Numbers can be classified in many ways. One way is to use a natural "gradation" from the more concrete to the more abstract types. For example:

**Natural numbers.**These are the first numbers used by mankind. They are simply 1, 2, 3, and so on. These values were created as mental abstraction that could be used to count items.**Cardinal numbers.**These are merely the natural numbers plus 0 (zero). The concept of zero as a number was once puzzling to some, and it had no representation in roman numerals. Since it stands for "nothing" then why even talk about it? Of course it came to be accepted as an actual number.**Integers.**These are cardinal numbers to which a negative sign can be added to represent values smaller than zero. This concept of "less than nothing" was also initially considered unreasonable, and the term "negative" was coined on behalf of those who rejected it.**Real numbers.**These are integers to which a fractional part (or an additional value shown after a decimal mark) is added to represent portions of a whole. Here again, "less than a complete item" can be seen as a foreign concept in some context. But all modern-day students understand the usefulness of real numbers.**Complex numbers.**These are pairs of real numbers handled as a single unit. One of the two components is simply called "real". The other is called "imaginary" due to the fact that it represents a factor of the square root of -1, a value that cannot be represented using a simple real number. But both components of complex numbers are equally real, and complex numbers play a vital role in modern mathematics.

To represent a complex number with AddUp, parentheses are used to hold a list of two real numbers (a pair). The so-called "real" component is first in the list; the so-called "imaginary" component is second. A semi-colon separates both items in the list. For example, complex number "(1; 2)" has a real component with a value of 1 and an imaginary component with a value of 2.

Operations on complex numbers are done with AddUp in exactly the same way as operations on real numbers. The complex number is simple entered wherever a real number could also be used. For example, multiplying two complex numbers is done with an expression such as "(1; 2) * (3; 4)".
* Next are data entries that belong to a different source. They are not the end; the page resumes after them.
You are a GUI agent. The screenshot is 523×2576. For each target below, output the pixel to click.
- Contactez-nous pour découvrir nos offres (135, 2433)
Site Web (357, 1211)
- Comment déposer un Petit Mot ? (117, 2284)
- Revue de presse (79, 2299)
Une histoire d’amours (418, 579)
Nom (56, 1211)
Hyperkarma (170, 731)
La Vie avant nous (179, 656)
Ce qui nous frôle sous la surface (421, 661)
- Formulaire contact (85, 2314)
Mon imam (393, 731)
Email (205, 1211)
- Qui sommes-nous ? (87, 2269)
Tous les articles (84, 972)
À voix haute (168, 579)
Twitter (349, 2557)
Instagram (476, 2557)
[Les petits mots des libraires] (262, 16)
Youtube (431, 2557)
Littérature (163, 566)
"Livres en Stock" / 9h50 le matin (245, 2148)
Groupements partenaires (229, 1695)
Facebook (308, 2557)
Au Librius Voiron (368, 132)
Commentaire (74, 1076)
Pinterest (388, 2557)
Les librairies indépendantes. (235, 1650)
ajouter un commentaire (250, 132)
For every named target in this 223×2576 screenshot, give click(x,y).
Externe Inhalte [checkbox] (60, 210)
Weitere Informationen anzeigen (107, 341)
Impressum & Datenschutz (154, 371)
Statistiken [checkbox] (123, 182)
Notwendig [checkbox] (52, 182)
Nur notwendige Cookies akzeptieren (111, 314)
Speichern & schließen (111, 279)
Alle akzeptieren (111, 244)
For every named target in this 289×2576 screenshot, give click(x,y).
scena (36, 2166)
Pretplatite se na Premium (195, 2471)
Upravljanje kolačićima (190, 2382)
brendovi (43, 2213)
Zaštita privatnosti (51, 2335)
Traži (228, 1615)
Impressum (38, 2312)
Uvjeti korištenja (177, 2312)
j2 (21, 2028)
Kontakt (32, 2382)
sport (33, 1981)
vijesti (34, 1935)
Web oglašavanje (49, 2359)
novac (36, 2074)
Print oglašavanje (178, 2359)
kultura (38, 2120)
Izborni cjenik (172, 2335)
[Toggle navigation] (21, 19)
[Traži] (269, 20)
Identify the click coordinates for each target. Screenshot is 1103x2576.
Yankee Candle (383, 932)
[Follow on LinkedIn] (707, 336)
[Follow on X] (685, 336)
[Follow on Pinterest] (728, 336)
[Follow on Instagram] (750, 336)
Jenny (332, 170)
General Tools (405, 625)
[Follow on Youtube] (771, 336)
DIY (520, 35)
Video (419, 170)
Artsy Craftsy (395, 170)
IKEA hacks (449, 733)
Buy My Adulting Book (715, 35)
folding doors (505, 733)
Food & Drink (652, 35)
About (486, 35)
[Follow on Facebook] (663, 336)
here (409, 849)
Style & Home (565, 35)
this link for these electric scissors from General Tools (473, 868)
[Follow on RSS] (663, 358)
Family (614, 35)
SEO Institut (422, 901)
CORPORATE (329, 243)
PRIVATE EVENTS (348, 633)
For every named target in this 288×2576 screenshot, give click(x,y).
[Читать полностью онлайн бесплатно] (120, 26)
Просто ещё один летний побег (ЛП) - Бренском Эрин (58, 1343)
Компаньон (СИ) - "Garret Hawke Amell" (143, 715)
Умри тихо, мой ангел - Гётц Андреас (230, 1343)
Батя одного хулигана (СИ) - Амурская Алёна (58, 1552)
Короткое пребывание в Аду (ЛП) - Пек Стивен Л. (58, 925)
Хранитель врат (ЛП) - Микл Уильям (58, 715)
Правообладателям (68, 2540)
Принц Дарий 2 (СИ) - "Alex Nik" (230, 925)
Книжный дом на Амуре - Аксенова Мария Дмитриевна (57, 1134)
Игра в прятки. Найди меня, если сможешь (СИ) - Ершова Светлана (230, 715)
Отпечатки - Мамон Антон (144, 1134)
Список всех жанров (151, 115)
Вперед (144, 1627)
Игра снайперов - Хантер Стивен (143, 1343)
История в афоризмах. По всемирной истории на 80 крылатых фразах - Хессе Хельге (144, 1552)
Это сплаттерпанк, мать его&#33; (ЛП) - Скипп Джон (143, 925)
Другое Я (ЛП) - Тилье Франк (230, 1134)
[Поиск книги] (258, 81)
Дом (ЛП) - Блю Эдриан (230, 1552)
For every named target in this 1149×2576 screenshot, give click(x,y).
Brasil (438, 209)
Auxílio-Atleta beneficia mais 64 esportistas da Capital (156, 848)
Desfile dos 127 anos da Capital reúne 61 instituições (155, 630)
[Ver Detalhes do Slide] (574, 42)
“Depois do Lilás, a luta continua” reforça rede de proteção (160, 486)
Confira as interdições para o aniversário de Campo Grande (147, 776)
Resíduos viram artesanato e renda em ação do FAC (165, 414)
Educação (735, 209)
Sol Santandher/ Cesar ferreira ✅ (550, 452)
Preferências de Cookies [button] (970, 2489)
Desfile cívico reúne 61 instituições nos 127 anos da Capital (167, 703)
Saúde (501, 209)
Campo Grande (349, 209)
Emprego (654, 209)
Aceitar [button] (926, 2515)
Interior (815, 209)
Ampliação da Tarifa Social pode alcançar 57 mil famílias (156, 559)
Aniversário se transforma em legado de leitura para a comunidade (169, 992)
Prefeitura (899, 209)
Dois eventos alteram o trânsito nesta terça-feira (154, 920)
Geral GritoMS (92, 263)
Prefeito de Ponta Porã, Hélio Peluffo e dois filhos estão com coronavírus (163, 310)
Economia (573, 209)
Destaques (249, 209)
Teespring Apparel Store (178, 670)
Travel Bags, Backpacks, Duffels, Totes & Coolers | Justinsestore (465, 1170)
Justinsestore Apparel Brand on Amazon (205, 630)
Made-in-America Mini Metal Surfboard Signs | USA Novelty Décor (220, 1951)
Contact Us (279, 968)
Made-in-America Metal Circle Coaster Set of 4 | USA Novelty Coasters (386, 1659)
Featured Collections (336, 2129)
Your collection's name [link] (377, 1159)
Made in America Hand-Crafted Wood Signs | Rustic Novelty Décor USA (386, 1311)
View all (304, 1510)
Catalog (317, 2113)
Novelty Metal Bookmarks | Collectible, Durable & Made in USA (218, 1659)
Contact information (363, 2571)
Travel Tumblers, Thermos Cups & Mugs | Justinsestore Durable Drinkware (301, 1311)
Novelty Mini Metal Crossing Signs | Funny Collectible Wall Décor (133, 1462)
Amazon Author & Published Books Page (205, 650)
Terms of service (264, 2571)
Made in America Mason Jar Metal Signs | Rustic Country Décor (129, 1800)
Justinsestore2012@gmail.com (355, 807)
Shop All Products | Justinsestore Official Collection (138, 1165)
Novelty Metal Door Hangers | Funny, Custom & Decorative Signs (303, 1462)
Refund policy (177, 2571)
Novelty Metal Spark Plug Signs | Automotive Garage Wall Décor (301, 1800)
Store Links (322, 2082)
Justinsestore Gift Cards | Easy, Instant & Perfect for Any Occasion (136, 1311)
A set of complex number functions is implemented in AddUp to explicitly take advantage of these values. They are:

**arg:**Returns the argument (or phase angle) of a complex number.**conj:**Returns the complex conjugate of a complex number.**imag:**Returns the imaginary component of a complex number.**norm:**Returns the norm (or absolute value, or magnitude) of a complex number.**norm2:**Returns the square of the norm of a complex number.**polar:**Returns a complex number equivalent to the specified polar representation.**real:**Returns the real component of a complex number.